- Known for: negative social evaluations

Academic background
- Alma mater: HEC Paris, Sciences Po, Audencia Business School

Academic work
- Discipline: organization theory, leadership
- Sub-discipline: institutional theory, stakeholder theory
- Institutions: University of Cambridge

= Thomas J. Roulet =

French-British professor

Thomas J. Roulet is a French-British social scientist, management thinker and professor at the University of Cambridge where he holds the Chair of Organisational Sociology and Leadership. He has advanced the concept of negative social evaluations and is known for his research on wellbeing in the context of remote work. He is a full professor at the Judge Business School, and a Fellow of King's College, Cambridge.

Roulet is a regular commentator on workplace issues, leadership and management education for a variety of media including the BBC, the Telegraph, the Financial Times, ITV News, Le Monde, The Washington Post or The Guardian among others. He writes a column on strategic leadership for Forbes.

In 2024, he was elected Fellow of the Academy of Social Sciences. In 2020, he was elected as one of the trustees and council members of the Society for the Advancement of Management Studies. He is also a Mid-Career Fellow of the British Academy and Fellow of the British Higher Education Academy. He serves as the co-director of the King's Entrepreneurship Lab at King's College Cambridge, which he co-founded in 2021.

== Academic career ==
Before becoming an academic, Roulet was an investment banker during the 2008 financial crisis, an experience that spurred a curiosity to study the culture of investment banks and how organizations react under public pressure. In 2017, in a documentary for Die Zeit, he discussed the experience of European academics who immigrated to the United Kingdom in the aftermath of Brexit.

He received his Master's in management at Audencia Nantes (France), MPhil in Economic Governance at Sciences Po and completed his PhD in management at HEC Paris. He was Chazen Visiting Scholar at Columbia University from 2011 to 2012. Previously, Roulet lectured at the University of Oxford (Pembroke College), the University of Bath, and at King's College London.

From 2017 to 2020, he was Co-Editor in chief of M@n@gement, which was founded as the first open-access and bilingual journal in the field of management and organization theory, a journal of the French Academy of Management and sponsored by the French National Centre for Scientific Research (CNRS).

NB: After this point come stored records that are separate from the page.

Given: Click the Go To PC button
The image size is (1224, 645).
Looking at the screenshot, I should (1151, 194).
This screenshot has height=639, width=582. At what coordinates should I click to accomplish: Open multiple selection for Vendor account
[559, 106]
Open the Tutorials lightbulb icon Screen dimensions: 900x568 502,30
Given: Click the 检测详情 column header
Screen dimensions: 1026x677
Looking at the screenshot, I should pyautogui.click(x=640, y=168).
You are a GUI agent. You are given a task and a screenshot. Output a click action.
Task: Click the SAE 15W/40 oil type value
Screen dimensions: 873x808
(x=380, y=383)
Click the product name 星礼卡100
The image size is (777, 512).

== Research and academic work ==
Roulet pioneered work in the area of negative social evaluations, articulating phenomena at different levels of analysis such as social stigma, scandals, or negative reputation, in particular through his 2020 book, “The Power of Being Divisive: Understanding Negative Social Evaluations” (Stanford University Press) which was reviewed in Organization Studies and Administrative Science Quarterly. According to its review in the Financial Times, the book outlines the mechanism through which negative social evaluations can have positive implications. The Economist labelled it as a book about "stigma in business" and focused on the book's explanation of how employees of vilified companies are nonetheless proud of their employer. The book was shortlisted for the Financial Times and McKinsey Bracken Bower Prize, a runner up for the George Terry Award of the Academy of Management and the Axiom Medal.

In 2016, before the US election, Roulet predicted in an op-ed in the Telegraph that Trump would be elected, despite being underestimated by polls because his supporters were the subject of a “spiral of silence”. They felt like they were in the minority while being a majority, and thus their voices were not heard. In the Power of Being Divisive, he labels such political strategy as divisive leadership, a strategy aimed at polarizing opinion to build a strong support base.

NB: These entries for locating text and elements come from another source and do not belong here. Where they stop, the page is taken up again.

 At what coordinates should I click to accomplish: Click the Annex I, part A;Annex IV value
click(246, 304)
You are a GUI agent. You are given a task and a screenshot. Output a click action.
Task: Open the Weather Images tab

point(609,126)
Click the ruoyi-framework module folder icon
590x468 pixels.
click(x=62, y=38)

In his work, he explains how the negative behaviors of the investment banking industry persisted during and after the 2008 financial crisis: in coverage by Matt Levine for Bloomberg and by the Economist, it is explained how Roulet showed the media reporting of banks’ misconduct signaled their proximity to the core values of their field and brought them more business.

This stream of work got him to study social movements' contestation strategies, from the Gilet Jaunes to the whisky industry. He also explored how apparently unpopular and counterintuitive ideas, such as degrowth, can anchor themselves in behaviors and be considered attractive even for capitalist firms.

With colleagues, Roulet also wrote a piece on covert participant observation – rehabilitating the method as an important tool to uncover social phenomena that have ethical implications.

Roulet is also known for his research on wellbeing and mental health, and how it is impacted by hyperflexibility, hybrid- and remote work.

Together with Kiran Bhatti, he coined the concept of "Wellbeing Intelligence" (mental health self-awareness and skills) in an article for the MIT Sloan Management Review and subsequently in an eponymous book.

==Honors==
In 2024, he was elected Fellow of the Academy of Social Sciences, and named one of the Young Global Leaders of the World Economic Forum, and on the Thinkers50 Radar for emerging management thought leaders. In 2023, he was selected as a Mid-Career Fellow of the British Academy, and he received the Pilkington Prize for Teaching Excellence awarded annually by the University of Cambridge. In 2020, he was named "40 under 40 Best Business School professors” (Poet&Quants) and “MBA professors to look out for” (Business Because). In 2017, he was awarded the “Best paper in Organizational Research Methods” by the Academy of Management.